(Exercise materials begins)
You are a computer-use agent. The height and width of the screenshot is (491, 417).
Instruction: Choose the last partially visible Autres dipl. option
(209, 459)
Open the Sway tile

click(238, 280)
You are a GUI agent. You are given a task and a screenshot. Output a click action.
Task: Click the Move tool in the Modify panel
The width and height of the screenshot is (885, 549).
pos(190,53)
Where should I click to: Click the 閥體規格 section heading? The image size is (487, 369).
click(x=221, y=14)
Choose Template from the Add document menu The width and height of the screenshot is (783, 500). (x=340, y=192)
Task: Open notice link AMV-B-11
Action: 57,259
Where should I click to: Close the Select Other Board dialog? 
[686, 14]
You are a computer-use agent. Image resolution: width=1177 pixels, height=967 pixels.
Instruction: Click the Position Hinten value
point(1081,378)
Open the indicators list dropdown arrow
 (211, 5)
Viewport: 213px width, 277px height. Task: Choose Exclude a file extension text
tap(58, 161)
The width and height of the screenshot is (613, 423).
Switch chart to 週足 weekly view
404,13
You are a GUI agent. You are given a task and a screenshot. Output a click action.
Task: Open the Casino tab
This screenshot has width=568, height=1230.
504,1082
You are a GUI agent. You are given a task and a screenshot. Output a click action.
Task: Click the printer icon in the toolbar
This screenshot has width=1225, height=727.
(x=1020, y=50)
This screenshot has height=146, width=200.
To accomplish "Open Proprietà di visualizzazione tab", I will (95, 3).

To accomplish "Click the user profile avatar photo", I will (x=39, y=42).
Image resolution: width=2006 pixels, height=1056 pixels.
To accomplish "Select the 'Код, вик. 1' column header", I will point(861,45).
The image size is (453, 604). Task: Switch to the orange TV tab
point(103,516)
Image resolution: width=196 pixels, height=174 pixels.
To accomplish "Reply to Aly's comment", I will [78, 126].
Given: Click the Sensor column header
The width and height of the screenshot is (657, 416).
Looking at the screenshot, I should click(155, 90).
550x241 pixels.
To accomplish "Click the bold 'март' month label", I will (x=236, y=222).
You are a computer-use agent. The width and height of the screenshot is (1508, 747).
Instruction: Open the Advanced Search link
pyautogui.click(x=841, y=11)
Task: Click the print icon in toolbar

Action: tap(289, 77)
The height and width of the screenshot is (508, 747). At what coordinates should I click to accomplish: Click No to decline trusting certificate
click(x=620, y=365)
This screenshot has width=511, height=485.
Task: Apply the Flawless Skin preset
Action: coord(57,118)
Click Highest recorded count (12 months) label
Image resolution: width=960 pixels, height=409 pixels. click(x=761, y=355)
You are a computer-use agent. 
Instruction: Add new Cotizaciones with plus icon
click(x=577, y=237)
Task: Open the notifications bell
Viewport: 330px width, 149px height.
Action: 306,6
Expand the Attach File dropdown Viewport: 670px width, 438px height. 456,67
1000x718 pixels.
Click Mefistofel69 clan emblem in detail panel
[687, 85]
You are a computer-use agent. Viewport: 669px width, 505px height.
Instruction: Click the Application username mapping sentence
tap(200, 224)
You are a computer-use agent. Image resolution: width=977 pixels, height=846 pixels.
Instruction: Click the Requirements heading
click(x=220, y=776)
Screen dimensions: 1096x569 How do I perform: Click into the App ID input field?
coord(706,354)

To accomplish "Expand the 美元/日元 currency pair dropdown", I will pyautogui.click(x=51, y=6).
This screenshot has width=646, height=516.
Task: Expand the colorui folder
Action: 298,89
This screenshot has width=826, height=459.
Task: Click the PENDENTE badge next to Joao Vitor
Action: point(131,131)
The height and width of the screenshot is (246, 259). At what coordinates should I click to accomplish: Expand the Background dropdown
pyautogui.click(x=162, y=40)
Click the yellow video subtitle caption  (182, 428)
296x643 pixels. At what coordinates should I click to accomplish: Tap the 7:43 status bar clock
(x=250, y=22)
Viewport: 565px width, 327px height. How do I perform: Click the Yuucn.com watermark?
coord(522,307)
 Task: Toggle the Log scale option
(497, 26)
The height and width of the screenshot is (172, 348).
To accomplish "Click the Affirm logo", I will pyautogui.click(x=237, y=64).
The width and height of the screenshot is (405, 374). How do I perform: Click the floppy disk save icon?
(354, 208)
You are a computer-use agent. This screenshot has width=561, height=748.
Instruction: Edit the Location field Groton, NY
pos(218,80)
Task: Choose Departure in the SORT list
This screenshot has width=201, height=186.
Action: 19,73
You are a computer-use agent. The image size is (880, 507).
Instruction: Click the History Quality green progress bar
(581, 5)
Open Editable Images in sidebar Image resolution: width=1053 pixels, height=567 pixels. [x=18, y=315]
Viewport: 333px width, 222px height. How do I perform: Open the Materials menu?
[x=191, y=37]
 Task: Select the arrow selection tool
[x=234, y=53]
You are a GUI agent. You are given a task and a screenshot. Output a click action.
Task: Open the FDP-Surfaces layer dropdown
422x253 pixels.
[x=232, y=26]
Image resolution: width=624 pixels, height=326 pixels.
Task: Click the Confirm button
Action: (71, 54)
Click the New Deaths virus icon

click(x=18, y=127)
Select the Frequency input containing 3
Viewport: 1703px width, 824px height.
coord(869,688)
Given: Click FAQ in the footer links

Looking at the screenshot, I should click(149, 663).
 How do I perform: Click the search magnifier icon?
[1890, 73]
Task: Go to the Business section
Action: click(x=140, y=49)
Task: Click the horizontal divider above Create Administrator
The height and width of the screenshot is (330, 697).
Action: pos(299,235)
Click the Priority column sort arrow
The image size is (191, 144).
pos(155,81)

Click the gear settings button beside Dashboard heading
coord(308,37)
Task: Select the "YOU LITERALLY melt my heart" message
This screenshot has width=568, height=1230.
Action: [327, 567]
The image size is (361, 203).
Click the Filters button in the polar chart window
(Exercise materials ends)
**What you are asked to do:**
Among the entries above, find the line with "Open Editable Images" and the line with "Task: Open the FDP-Surfaces layer dropdown"; give again exactly these two lines and all lines between them.

**Response area:**
Open Editable Images in sidebar Image resolution: width=1053 pixels, height=567 pixels. [x=18, y=315]
Viewport: 333px width, 222px height. How do I perform: Open the Materials menu?
[x=191, y=37]
 Task: Select the arrow selection tool
[x=234, y=53]
You are a GUI agent. You are given a task and a screenshot. Output a click action.
Task: Open the FDP-Surfaces layer dropdown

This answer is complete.